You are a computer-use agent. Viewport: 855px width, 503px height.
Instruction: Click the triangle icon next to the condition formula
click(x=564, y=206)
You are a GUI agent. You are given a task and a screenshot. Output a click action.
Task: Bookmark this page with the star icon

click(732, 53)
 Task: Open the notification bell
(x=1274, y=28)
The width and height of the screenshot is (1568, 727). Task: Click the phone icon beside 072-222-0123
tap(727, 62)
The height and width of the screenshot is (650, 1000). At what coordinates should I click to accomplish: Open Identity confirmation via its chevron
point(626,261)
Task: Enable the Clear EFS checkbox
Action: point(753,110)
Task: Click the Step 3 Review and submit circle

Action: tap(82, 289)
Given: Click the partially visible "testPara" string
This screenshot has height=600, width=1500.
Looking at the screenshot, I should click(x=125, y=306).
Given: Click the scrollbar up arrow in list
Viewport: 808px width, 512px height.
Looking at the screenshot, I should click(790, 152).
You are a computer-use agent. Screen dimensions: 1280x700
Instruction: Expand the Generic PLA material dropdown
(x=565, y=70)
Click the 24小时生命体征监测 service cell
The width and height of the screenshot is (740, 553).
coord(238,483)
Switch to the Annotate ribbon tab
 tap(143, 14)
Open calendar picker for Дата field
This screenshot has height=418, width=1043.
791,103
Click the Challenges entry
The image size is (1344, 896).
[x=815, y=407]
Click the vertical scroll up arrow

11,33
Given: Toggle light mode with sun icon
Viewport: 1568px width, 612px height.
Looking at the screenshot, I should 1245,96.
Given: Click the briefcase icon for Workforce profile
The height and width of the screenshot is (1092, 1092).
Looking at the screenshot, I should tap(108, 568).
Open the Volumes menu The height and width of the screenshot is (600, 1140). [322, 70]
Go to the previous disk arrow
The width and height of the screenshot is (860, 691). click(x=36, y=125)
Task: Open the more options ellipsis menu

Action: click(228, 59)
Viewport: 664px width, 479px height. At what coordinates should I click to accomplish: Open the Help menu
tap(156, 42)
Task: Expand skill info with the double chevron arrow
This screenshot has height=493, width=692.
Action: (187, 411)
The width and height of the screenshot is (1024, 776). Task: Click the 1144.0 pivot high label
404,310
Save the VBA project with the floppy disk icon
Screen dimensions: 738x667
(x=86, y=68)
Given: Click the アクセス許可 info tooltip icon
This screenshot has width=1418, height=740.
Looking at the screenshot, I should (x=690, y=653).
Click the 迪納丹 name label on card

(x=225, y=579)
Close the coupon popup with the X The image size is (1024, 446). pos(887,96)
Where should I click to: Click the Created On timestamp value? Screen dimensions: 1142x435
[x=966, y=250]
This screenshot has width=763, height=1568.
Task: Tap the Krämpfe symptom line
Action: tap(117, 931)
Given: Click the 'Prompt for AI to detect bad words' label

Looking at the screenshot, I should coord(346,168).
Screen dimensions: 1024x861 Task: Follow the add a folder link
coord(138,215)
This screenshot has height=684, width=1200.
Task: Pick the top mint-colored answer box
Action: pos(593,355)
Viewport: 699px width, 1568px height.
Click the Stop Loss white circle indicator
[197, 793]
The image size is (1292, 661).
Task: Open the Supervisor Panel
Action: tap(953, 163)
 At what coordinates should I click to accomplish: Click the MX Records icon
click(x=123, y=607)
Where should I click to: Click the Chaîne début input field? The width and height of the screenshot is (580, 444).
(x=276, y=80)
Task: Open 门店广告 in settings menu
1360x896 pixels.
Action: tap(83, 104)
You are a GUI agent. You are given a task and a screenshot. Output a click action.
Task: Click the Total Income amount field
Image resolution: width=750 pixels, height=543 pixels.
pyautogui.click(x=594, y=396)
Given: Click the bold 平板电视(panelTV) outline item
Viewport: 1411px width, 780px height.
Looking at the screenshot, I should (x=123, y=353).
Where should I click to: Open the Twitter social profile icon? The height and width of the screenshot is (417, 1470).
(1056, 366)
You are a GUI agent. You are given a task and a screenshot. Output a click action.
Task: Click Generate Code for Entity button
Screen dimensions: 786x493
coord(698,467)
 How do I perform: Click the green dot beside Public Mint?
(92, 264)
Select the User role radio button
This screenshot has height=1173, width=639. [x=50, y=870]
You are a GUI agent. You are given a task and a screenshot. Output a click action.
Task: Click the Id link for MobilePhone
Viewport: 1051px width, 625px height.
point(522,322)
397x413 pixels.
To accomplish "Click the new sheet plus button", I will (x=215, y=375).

Problem description: Copy only this part of the entries above: the line with "Save the VBA", the line with "Close the coupon", and the lines between, all exactly as written.

Output below:
Save the VBA project with the floppy disk icon
Screen dimensions: 738x667
(x=86, y=68)
Given: Click the アクセス許可 info tooltip icon
This screenshot has width=1418, height=740.
Looking at the screenshot, I should (x=690, y=653).
Click the 迪納丹 name label on card

(x=225, y=579)
Close the coupon popup with the X The image size is (1024, 446). pos(887,96)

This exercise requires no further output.